● TEKS SUMBER:
+-------+
Senin, 20 Agustus 2018

FIQIH SYIAH, KHAWARIJ DAN JUMHUR

Aliran syiah dan khawarij pada mulanya merupakan aliran politik karena sumber ikhtilaf mereka adalah tentang kepemimpinan umat islam. Dalam perjalanannya, khawarij berubah menjadi aliran kalam, sedangkan syiah memperkuat eksistensinya dalam aliran politik dengan membangun berbagai dokterin dan ajarannya, dan jumhur tetap serta mendukung pemerintahan yang Quraisy.
+-------+
● BAHAN SUMBER:
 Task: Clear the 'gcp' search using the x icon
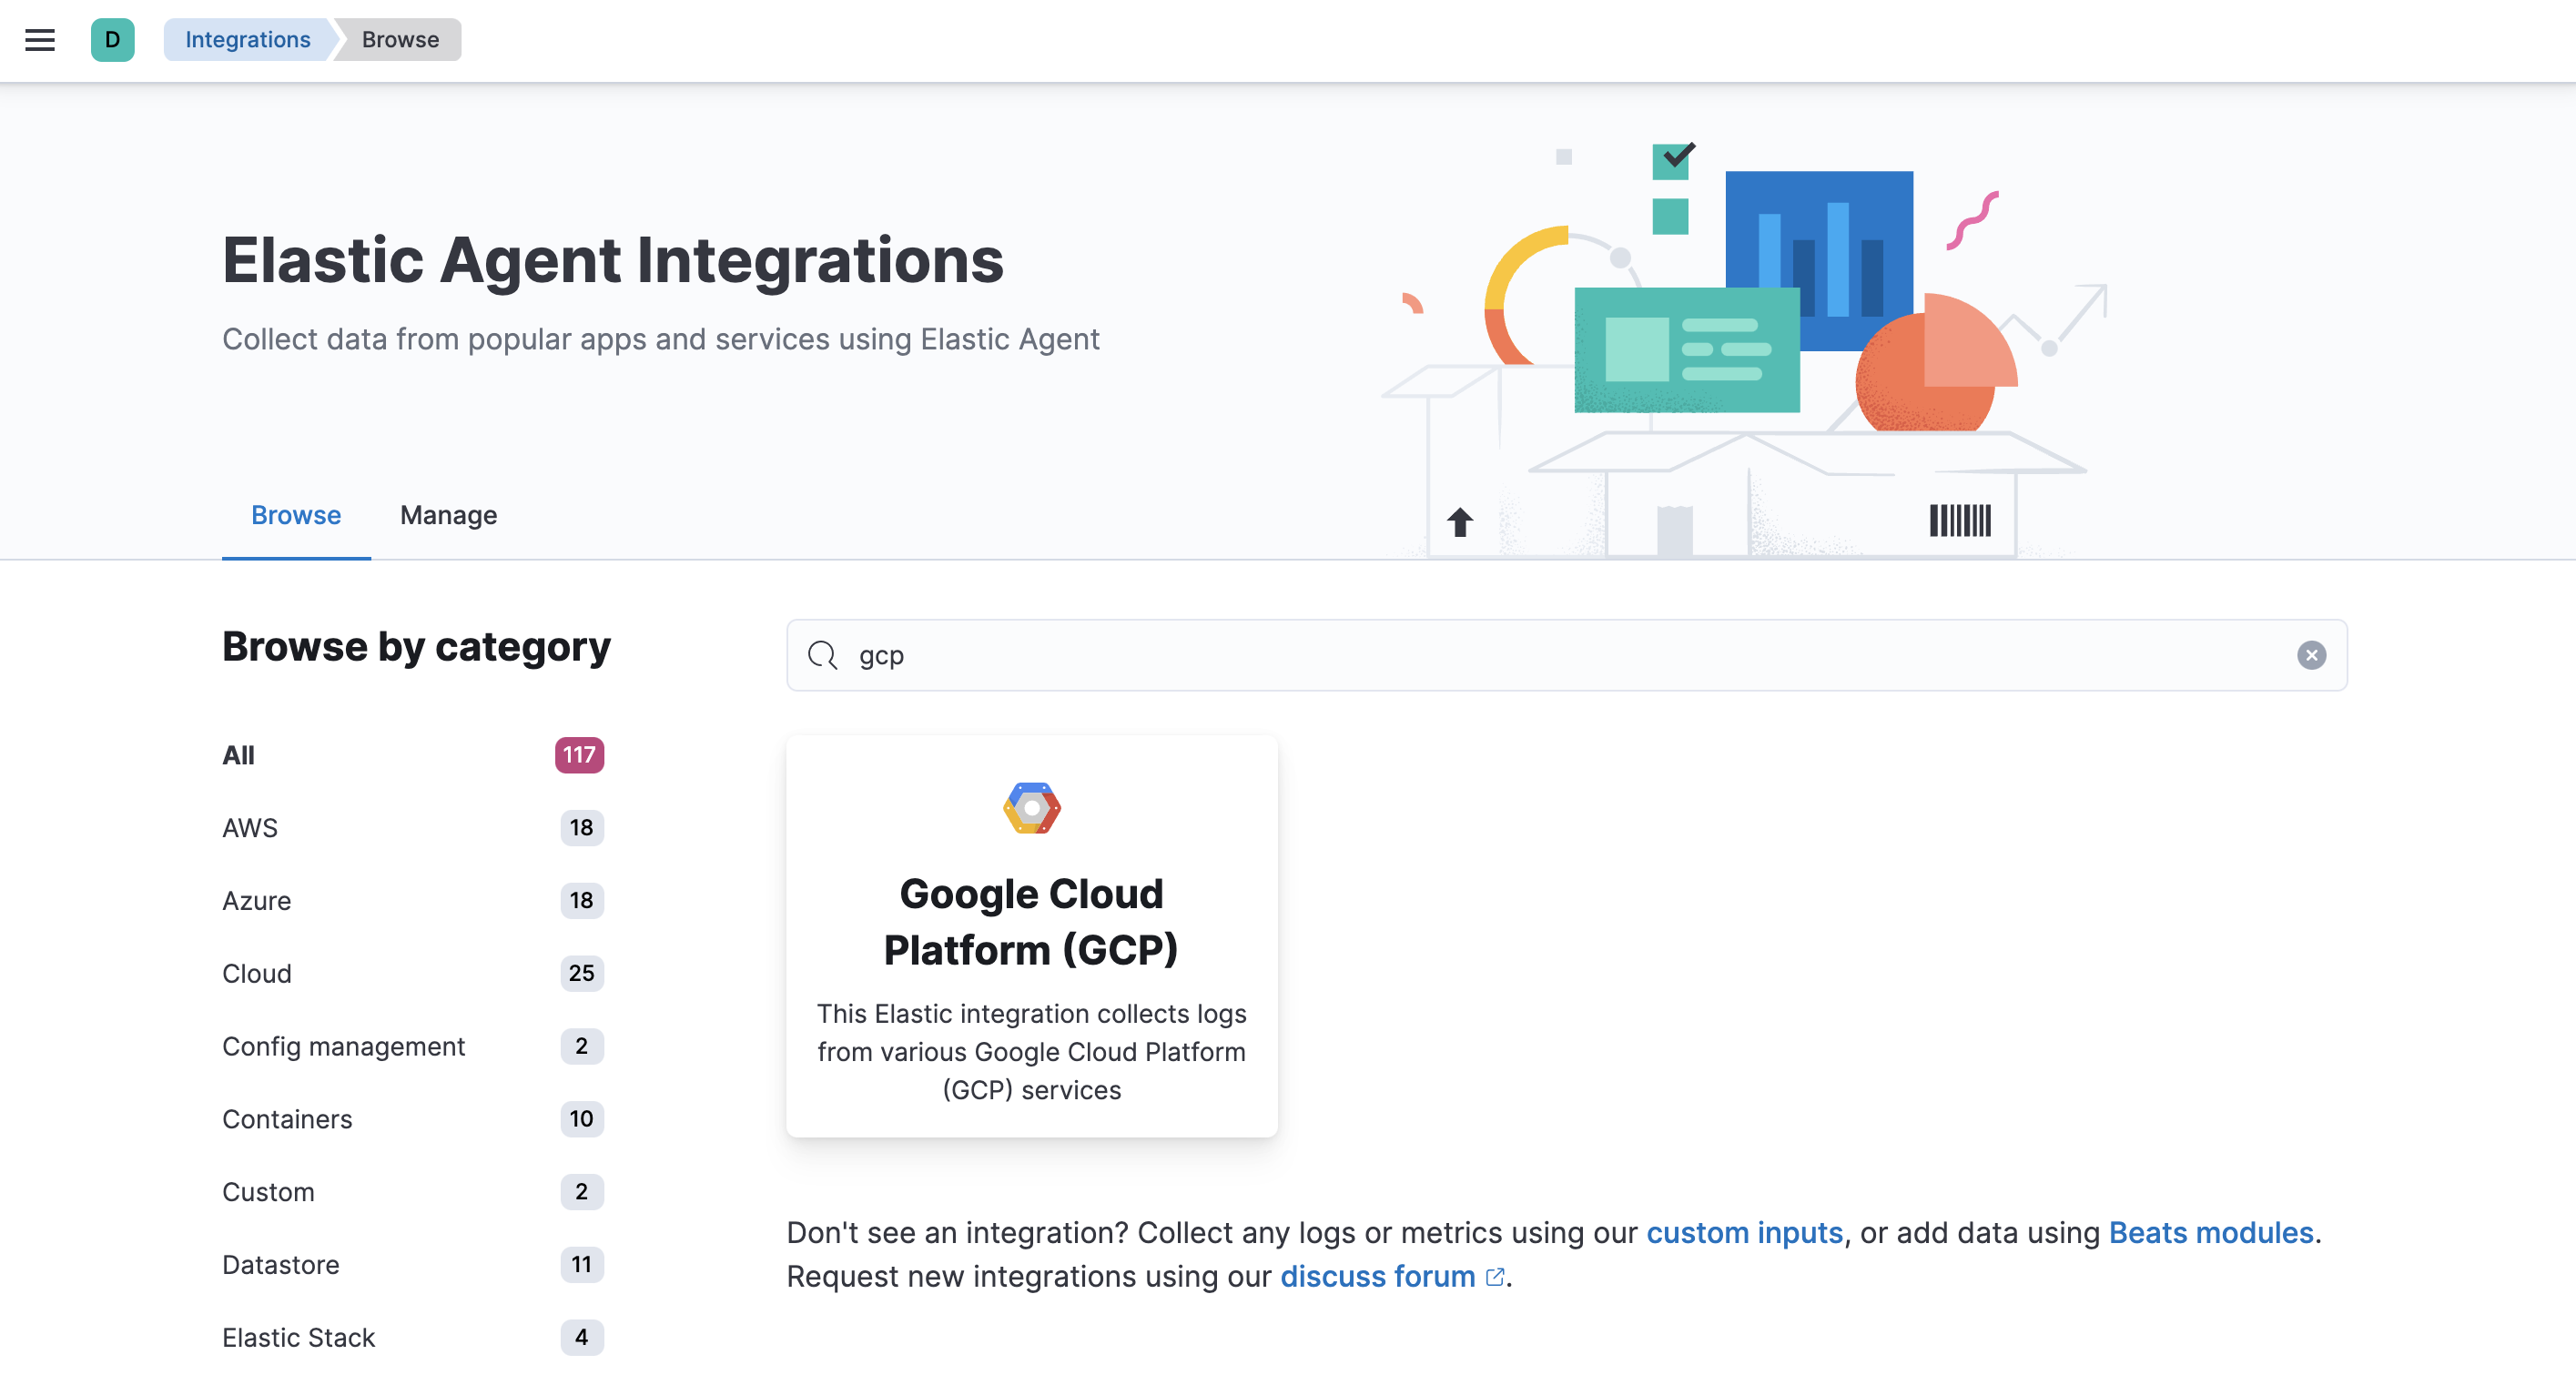pyautogui.click(x=2312, y=655)
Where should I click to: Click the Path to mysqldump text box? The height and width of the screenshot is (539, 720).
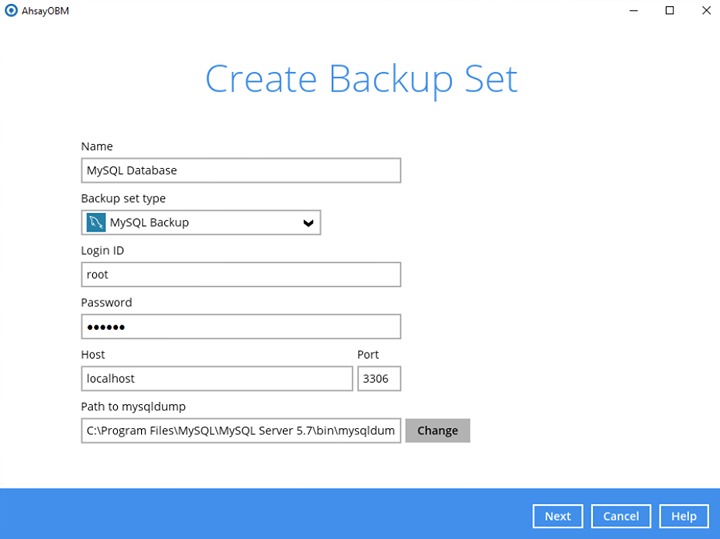point(240,431)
+-------+
● TUGAS: Menurut teks tentang fiqih Syiah, Khawarij dan jumhur, mengapa Syiah dan Khawarij pada awalnya termasuk aliran politik? Jelaskan dalam satu sampai tiga kalimat. Bahan tadi tidak dipakai sama sekali di sini.

● JAWABAN: Syiah dan Khawarij pada awalnya termasuk aliran politik karena perbedaan pendapat mereka bersumber dari soal kepemimpinan umat Islam.